Der Arbeitskreis aus Kinder- und Jugendpsychiatern sowie Kinder- und Jugendlichenpsychotherapeuten besteht ebenfalls schon recht lang, seit 1996, und hat Manualisierungen bereits 2003 und, leicht verändert, 2007 publiziert. Auch dieser Arbeitskreis der OPD für die Kinder- und Jugendlichenversion hat sich entschieden, eine überarbeitete 3. Version der OPD-KJ zu erstellen. Sie bezieht sich v. a. auf eine präzisere Formulierung auf der Konflikt- und Strukturachse und soll 2013 herauskommen. Ähnlich wie bei den Erwachsenenpsychotherapeuten hat der Arbeitskreis auf die vielen Rückmeldungen aus den Trainings Bezug genommen und entsprechende Änderungen im Manual vorgenommen. Ganz wesentlich trägt aber auch die Forschung mit der OPD dazu bei, dass Schwächen und Stärken des Systems genauer auszumachen sind. Da die OPD-KJ inzwischen in vielen Studien eingesetzt wird, gibt es auch immer mehr Befunde zu ihrer Reliabilität und Validität.
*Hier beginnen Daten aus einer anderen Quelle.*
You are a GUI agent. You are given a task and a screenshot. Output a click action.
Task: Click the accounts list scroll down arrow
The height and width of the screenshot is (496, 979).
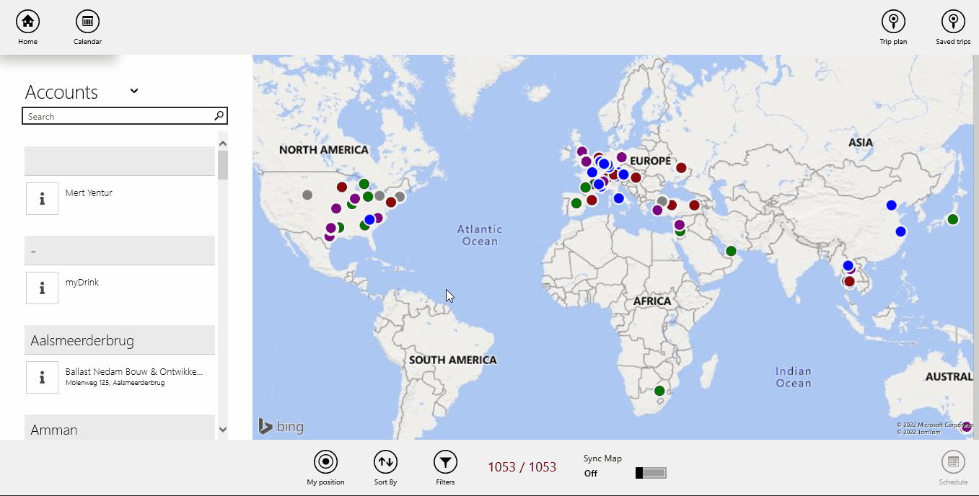click(x=223, y=430)
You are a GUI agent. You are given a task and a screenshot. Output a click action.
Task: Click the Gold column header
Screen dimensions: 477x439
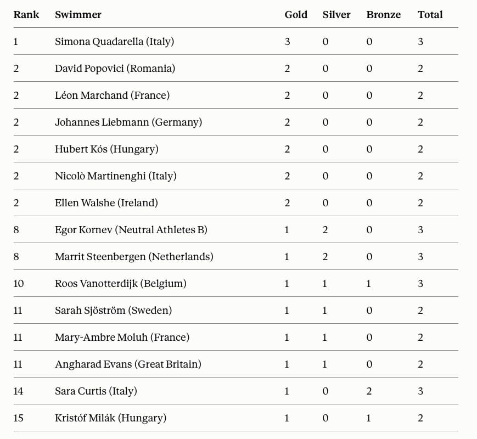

Das vorliegende Schwerpunktheft verdeutlicht in dem Beitrag von Seiffge-Krenke et al. die Vorteile der umfassenden Diagnostik mit der OPD, die u. a. erlaubt, auf der Basis dieser Diagnostik die differenzielle Indikation für eine stationäre oder ambulante Therapie vorzunehmen. Da strukturelle Defizite heute ein häufiges Problem bei Patienten sind, ermöglicht die präzise Erhebung struktureller Defizite eine genaue Behandlungsplanung, d.h. die Beantwortung der Frage, ob eher konfliktbezogen (aufdeckend) oder eher strukturbezogen (stützend und strukturierend) vorgegangen werden soll. Ein weiterer Beitrag von Seiffge-Krenke et al. setzt sich mit diagnosespezifischen Strukturdefiziten auseinander und arbeitet v. a. die strukturellen Defizite in der Selbst-Objekt-Differenzierung von Patienten mit einer F9-Diagnose heraus. Der Beitrag von Jelen et al. verdeutlicht, dass mithilfe der OPD Veränderungen in der Struktur von Kindern und Jugendlichen mit psychiatrischen Störungen tatsächlich messbar werden. Der in diesem Heft publizierte Beitrag zur Analyse von Träumen von Hanenberg unterstreicht darüber hinaus, wie gewinnend die OPD bei der Arbeit mit unbewusstem Material einsetzbar ist, und hebt auf die strukturbildende Kraft der Fantasie ab.